Print the entries exactly as given.

[[ Extracted records open ]]

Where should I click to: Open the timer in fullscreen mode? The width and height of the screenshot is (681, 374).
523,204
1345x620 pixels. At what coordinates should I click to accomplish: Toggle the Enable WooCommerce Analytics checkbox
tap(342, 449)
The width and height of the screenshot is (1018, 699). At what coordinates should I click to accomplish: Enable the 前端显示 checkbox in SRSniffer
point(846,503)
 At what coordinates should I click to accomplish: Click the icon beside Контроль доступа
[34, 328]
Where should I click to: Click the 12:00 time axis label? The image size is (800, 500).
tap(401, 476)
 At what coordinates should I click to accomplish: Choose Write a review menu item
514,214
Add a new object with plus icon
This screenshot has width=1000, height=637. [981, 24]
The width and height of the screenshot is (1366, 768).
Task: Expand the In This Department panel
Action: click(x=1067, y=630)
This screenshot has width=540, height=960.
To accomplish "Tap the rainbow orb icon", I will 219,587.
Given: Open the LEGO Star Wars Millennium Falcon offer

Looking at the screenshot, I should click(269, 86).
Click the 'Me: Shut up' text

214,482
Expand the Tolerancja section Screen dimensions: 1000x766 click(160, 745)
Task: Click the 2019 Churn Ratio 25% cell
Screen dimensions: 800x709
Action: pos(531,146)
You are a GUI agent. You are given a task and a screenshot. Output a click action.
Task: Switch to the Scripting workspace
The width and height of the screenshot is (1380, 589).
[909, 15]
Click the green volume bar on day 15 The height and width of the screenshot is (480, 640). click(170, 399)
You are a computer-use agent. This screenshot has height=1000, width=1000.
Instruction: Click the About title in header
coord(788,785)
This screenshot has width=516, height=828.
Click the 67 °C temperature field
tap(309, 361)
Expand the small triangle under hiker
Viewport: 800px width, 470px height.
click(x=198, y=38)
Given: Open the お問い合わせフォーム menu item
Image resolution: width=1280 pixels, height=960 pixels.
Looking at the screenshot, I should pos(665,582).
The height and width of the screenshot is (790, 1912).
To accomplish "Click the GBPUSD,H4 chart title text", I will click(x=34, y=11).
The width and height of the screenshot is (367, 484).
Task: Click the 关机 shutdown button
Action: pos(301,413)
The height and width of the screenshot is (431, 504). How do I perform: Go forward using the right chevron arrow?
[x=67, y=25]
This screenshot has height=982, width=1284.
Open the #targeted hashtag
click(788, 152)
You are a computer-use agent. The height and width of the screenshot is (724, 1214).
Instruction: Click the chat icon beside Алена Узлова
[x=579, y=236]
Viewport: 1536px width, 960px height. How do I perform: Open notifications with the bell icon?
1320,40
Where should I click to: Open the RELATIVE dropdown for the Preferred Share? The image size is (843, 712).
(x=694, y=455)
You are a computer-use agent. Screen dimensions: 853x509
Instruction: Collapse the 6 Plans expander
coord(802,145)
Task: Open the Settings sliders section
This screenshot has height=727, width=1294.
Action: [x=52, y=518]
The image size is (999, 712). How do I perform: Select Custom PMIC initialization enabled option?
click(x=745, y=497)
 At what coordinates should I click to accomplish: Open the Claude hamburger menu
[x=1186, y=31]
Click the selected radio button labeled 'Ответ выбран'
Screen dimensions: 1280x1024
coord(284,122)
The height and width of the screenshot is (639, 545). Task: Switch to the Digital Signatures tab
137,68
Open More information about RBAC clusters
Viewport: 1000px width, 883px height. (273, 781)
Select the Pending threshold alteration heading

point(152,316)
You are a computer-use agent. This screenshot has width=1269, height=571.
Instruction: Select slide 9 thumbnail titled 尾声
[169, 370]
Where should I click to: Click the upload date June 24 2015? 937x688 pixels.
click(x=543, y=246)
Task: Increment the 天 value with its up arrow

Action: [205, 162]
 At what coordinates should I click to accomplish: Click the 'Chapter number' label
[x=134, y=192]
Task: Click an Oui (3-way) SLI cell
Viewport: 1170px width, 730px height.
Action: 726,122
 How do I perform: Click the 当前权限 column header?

[[ Extracted records closed ]]

#### [Expected answer]
Where should I click to: Open the timer in fullscreen mode? The width and height of the screenshot is (681, 374).
523,204
1345x620 pixels. At what coordinates should I click to accomplish: Toggle the Enable WooCommerce Analytics checkbox
tap(342, 449)
The width and height of the screenshot is (1018, 699). At what coordinates should I click to accomplish: Enable the 前端显示 checkbox in SRSniffer
point(846,503)
 At what coordinates should I click to accomplish: Click the icon beside Контроль доступа
[34, 328]
Where should I click to: Click the 12:00 time axis label? The image size is (800, 500).
tap(401, 476)
 At what coordinates should I click to accomplish: Choose Write a review menu item
514,214
Add a new object with plus icon
This screenshot has width=1000, height=637. [981, 24]
The width and height of the screenshot is (1366, 768).
Task: Expand the In This Department panel
Action: click(x=1067, y=630)
This screenshot has width=540, height=960.
To accomplish "Tap the rainbow orb icon", I will 219,587.
Given: Open the LEGO Star Wars Millennium Falcon offer

Looking at the screenshot, I should click(269, 86).
Click the 'Me: Shut up' text

214,482
Expand the Tolerancja section Screen dimensions: 1000x766 click(160, 745)
Task: Click the 2019 Churn Ratio 25% cell
Screen dimensions: 800x709
Action: pos(531,146)
You are a GUI agent. You are given a task and a screenshot. Output a click action.
Task: Switch to the Scripting workspace
The width and height of the screenshot is (1380, 589).
[909, 15]
Click the green volume bar on day 15 The height and width of the screenshot is (480, 640). click(170, 399)
You are a computer-use agent. This screenshot has height=1000, width=1000.
Instruction: Click the About title in header
coord(788,785)
This screenshot has width=516, height=828.
Click the 67 °C temperature field
tap(309, 361)
Expand the small triangle under hiker
Viewport: 800px width, 470px height.
click(x=198, y=38)
Given: Open the お問い合わせフォーム menu item
Image resolution: width=1280 pixels, height=960 pixels.
Looking at the screenshot, I should pos(665,582).
The height and width of the screenshot is (790, 1912).
To accomplish "Click the GBPUSD,H4 chart title text", I will click(x=34, y=11).
The width and height of the screenshot is (367, 484).
Task: Click the 关机 shutdown button
Action: pos(301,413)
The height and width of the screenshot is (431, 504). How do I perform: Go forward using the right chevron arrow?
[x=67, y=25]
This screenshot has height=982, width=1284.
Open the #targeted hashtag
click(788, 152)
You are a computer-use agent. The height and width of the screenshot is (724, 1214).
Instruction: Click the chat icon beside Алена Узлова
[x=579, y=236]
Viewport: 1536px width, 960px height. How do I perform: Open notifications with the bell icon?
1320,40
Where should I click to: Open the RELATIVE dropdown for the Preferred Share? The image size is (843, 712).
(x=694, y=455)
You are a computer-use agent. Screen dimensions: 853x509
Instruction: Collapse the 6 Plans expander
coord(802,145)
Task: Open the Settings sliders section
This screenshot has height=727, width=1294.
Action: [x=52, y=518]
The image size is (999, 712). How do I perform: Select Custom PMIC initialization enabled option?
click(x=745, y=497)
 At what coordinates should I click to accomplish: Open the Claude hamburger menu
[x=1186, y=31]
Click the selected radio button labeled 'Ответ выбран'
Screen dimensions: 1280x1024
coord(284,122)
The height and width of the screenshot is (639, 545). Task: Switch to the Digital Signatures tab
137,68
Open More information about RBAC clusters
Viewport: 1000px width, 883px height. (273, 781)
Select the Pending threshold alteration heading

point(152,316)
You are a computer-use agent. This screenshot has width=1269, height=571.
Instruction: Select slide 9 thumbnail titled 尾声
[169, 370]
Where should I click to: Click the upload date June 24 2015? 937x688 pixels.
click(x=543, y=246)
Task: Increment the 天 value with its up arrow

Action: [205, 162]
 At what coordinates should I click to accomplish: Click the 'Chapter number' label
[x=134, y=192]
Task: Click an Oui (3-way) SLI cell
Viewport: 1170px width, 730px height.
Action: 726,122
 How do I perform: Click the 当前权限 column header?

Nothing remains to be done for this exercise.